I write a lot about my son and his ADHD, but not a lot, if at all, about my daughter, who also has ADHD. She has basically forbidden me. So as much as I want to write about her right now, I can’t, so I won’t. But I will write about how parenting children with ADHD is different, but in a good way. And how I’m trying to be a better parent, the parent I needed, while also remembering my children aren’t me.
I was a typical ADHD girl growing up: too loud, too awkward, too much of a space-cadet (as they would say), too weird, too much of everything. I see parents in various ADHD support forums describing their daughters and I always write, please, don’t shame your child, they’re ok, this is normal for them, look at me, I have a PhD, and I was exactly like what you’re describing. One parent was horrified that her daughter chewed on everything (pens, pencils, etc), and I was like, hey, I did that! I still pick the sides of my fingers! And I am largely fine! It’s ok! Please! Don’t shame her, it will scar her!
I was told I was gross, I was told that no boy would even want to hold my hand (OMG SERIOUSLY THAT WAS NOT A THREAT BUT AN ADDED BONUS), I was constantly asked, what is wrong with you? Now, you can’t control other kids being shits, but you can control what is said in your own home. What the rules are. What the support structure is. How you engage with your kids to address what else is happening around them.
I watch as my kids are thriving, despite the pandemic. That makes it easier to let go of the guilt over unlimited screen time, non-existent bedtimes. To grit my teeth when things get too loud and too shrill and too chaotic and just try to breathe and let it go. If I ever EVER spoke to my parents that way…The house is a mess, the meals are barely on time, laundry sits unfolded, but what’s important is being taken care of, and so I focus on that, on those wins, because they are huge.

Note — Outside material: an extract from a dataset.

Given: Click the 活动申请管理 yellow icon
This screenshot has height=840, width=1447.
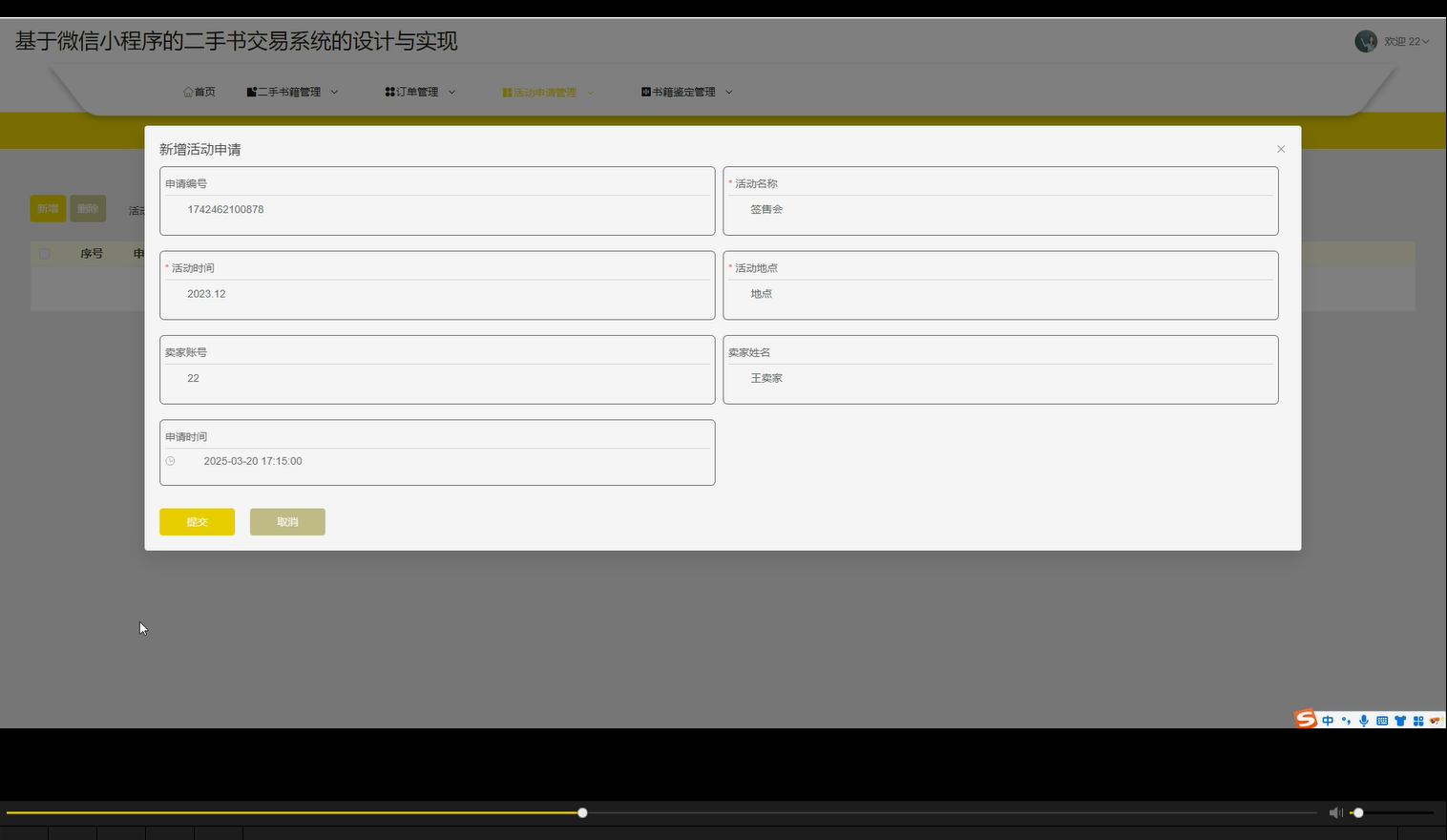Looking at the screenshot, I should 505,92.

I think, what if I had been parented the way I am parenting? No one knew or even suspected I had ADHD growing up, so I was parented the way most kids were parented back then in the 1980s, a strange mix of laissez-faire and rigid rules and regulations. Parenting was about discipline, about making sure that you fit the mold of what was expected of you, to get you to normal, and then sending you out into the neighborhood to fend for yourself, to let the lessons on the playground reinforce the lessons at home. And when those lessons were in conflict, well, you were suddenly a bad kid and going to either get into trouble, or become trouble itself.

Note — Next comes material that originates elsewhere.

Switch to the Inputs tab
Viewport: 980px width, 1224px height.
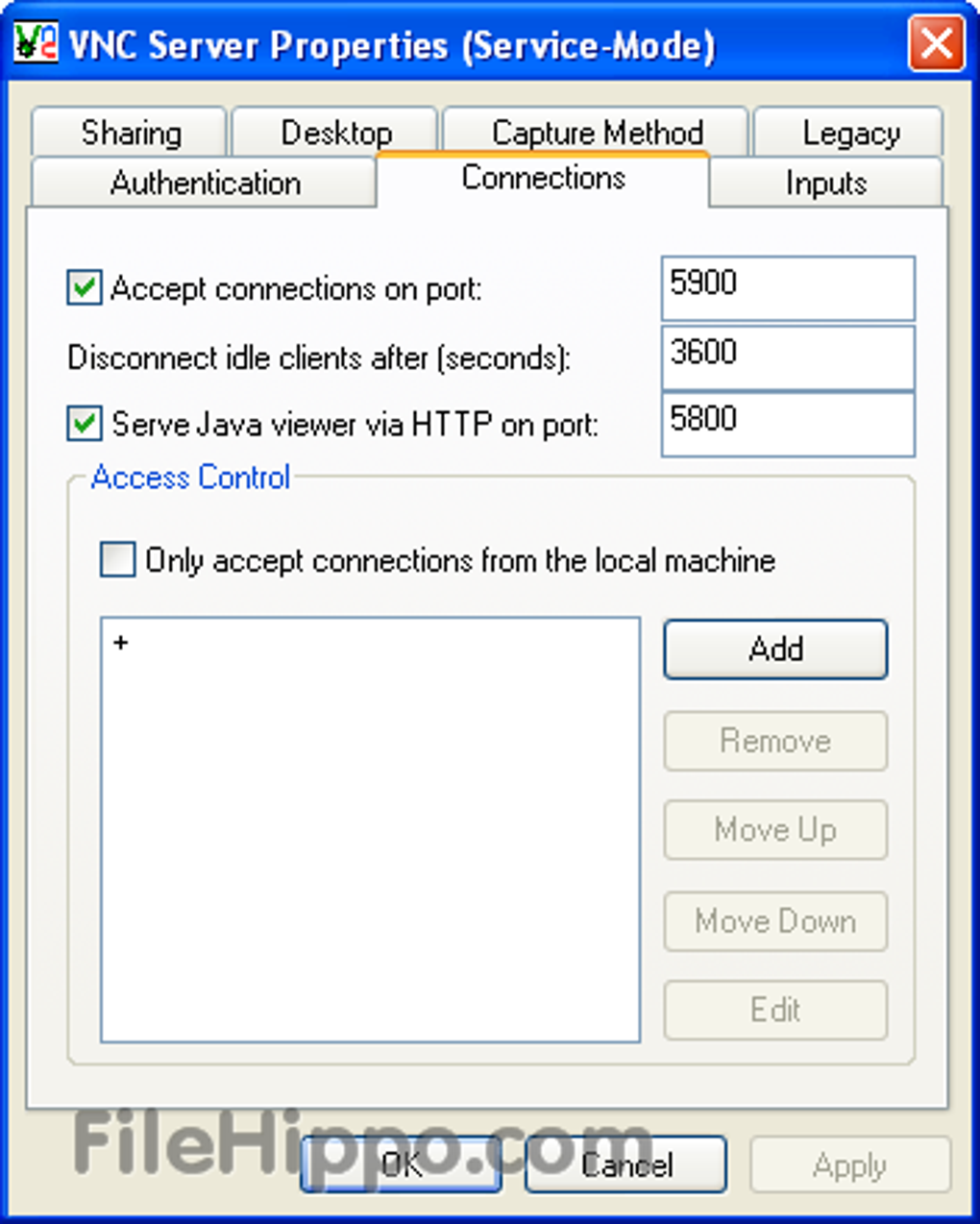tap(825, 183)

I was, by all definitions, a good kid: honor role, swim team captain, tutor, lifeguard, played in the HS band, was on the debate team, etc. But something about me wasn’t “right” and so I was punished for being trouble, and I became troubled instead. I started secretly seeing a counselor, forced by my friends to get help, as they were helpless themselves in the face of my troubles.
There were moments when an inexplicable rage would burst out of me, usually directed in the wrong place, at the wrong time, at the wrong person. I would pick the worst battles, shrink from the ones I should have fought, humiliated on both fronts, at once too cowardly and too foolish. The rage terrified me, the outbursts, and I would turn on myself, pairing my own punishment with the one that was inevitably coming as well.
I read and hear about Gen-X women who had a similar experience, whose ADHD became an unnamed “trouble” that turned inward, how getting the diagnosis cracked open the troubled part of us that had for too long informed our every action. And I see my own daughter and want to protect her at least from that particular trauma, in whatever way I can, by parenting differently, by being ok with difference, with big feelings, with all of it that was never ok when I was a kid.
I tell people that I am so glad that I got my mental health shit in order, that I got my ADHD diagnosis, before my kids became tweens and now teens. I understand them better, but I also have a better handle on my own reactions, understand my impulses, able to recognize what triggers me, and not take it out on my kids. My own troubles and trauma informs but doesn’t dictate my parenting. Sometimes I lose control, like we all do. And it isn’t perfect, it never can be.
The mantra that I hold on to: they will be their own people because of me, not in spite of me.